4.0 Per contra, the Ld. Sr. Departmental Representative (DR) submitted that the assessee had added back the impugned provision in the regular computation of income but had not added the same to the book profit for the purposes of Section 115JB of the Act. It was submitted that in terms of Clause-(c) of Explanation-1 to 115JB, the net profit is to be adjusted by any amount or amounts set aside to provision made for meeting liabilities, other than ascertained liabilities for arriving at the book profit in terms of Section 115JB of the Act. The Ld. Sr. DR also submitted that the fact of the matter remained that in the present case the provision for CSR was not an ascertained liability in as much as it was not known as to what was the nature of the provision for CSR.
5.0 We have heard the rival submissions and have also perused the material on record. The essential question before us is as to whether the provision for CSR as made by the assessee amounting to Rs.35,09,480/- can be considered as an ascertained liability or not. In terms of Clause-(c) of Explanation-1 to 115JB, the net profit is to be adjusted by any amount or amounts set aside to provision made for meeting liabilities, other than ascertained liabilities for arriving at the book profit in terms of Section 115JB of the Act. It is seen that, admittedly, the assessee has made the impugned provision in terms of the calculation provided by the guidelines issued by the Department of Public Enterprises.
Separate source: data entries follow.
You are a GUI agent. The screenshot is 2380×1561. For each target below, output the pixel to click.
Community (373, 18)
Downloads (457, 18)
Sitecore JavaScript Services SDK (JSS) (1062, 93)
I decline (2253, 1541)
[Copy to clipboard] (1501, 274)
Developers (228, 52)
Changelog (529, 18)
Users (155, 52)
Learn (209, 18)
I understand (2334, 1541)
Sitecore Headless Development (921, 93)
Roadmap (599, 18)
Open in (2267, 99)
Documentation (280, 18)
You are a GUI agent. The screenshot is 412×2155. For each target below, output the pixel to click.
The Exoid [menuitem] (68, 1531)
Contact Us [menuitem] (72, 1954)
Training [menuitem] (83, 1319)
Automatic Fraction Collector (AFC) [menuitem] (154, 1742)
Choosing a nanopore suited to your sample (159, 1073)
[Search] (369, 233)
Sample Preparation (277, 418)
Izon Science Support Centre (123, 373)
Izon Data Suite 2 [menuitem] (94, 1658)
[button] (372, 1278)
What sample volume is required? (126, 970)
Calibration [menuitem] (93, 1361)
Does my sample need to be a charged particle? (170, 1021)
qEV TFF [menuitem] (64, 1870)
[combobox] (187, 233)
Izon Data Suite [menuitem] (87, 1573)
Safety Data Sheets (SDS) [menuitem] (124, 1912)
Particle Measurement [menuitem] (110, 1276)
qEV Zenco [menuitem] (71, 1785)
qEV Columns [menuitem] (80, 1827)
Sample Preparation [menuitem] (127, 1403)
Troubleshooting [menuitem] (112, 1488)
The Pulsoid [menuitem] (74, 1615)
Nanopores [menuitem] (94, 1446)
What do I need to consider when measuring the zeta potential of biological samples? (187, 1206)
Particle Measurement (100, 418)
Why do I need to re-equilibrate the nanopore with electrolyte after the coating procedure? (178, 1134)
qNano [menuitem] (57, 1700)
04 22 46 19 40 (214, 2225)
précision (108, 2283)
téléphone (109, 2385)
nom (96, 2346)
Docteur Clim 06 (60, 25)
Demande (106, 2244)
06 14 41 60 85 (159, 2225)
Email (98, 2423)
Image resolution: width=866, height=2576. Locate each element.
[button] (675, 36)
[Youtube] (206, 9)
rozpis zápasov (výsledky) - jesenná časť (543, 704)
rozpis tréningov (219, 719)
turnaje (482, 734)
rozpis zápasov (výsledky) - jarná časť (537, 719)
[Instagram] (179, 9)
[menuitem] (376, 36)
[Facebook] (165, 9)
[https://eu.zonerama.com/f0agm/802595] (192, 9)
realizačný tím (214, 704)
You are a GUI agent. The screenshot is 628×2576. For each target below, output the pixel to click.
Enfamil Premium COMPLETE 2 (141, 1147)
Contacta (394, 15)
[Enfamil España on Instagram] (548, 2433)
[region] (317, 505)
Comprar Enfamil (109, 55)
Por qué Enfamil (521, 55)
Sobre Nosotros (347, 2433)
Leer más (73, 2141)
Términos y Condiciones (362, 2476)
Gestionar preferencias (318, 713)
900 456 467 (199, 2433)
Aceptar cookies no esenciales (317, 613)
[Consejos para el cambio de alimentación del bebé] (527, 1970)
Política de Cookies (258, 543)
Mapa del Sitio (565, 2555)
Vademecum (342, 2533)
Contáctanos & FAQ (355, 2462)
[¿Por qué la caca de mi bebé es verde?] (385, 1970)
However, although, the amount to be provided towards meeting the liability of the CSR expenditure has been quantified in accordance with the guidelines provided by the Department of Enterprises, how the amount is to be spent has neither been determined nor has been specified by the assessee. Thus, although the assessee has set-aside an amount ear-marked for spending towards the CSR obligation, how the ear-marked amount will be finally spent has not been determined. As per the Cambridge Advanced Learner’s Dictionary, the meaning of the word “ascertained” is “to make certain”. In dictionary.com, the word “ascertain” has been described as “to make certain, clear or definitely known” In the present case, how the amount ear-marked for spending towards the CSR obligation will be spent is “not certain”, “clear” or “definitely known”. At best, it is just an amount which has been set aside for being spent towards Corporate Social Responsibility but without any further certainty of its end-use. Thus, in our considered opinion, it cannot be said that the liability is an ascertained liability. Although, the Ld. AR has placed reliance on numerous judicial precedents, the same are distinguishable on facts as in those cases the nature/mode of expenditure ear-marked for Corporate Social Responsibility spending was very much determined and specified i.e. the nature/mode of expenditure was “ascertained”. Therefore, on the peculiar facts of this case we are unable to agree to the contention of the Ld. AR that the impugned disallowance u/s 115JB was an ascertained liability. We dismiss the grounds raised by the assessee.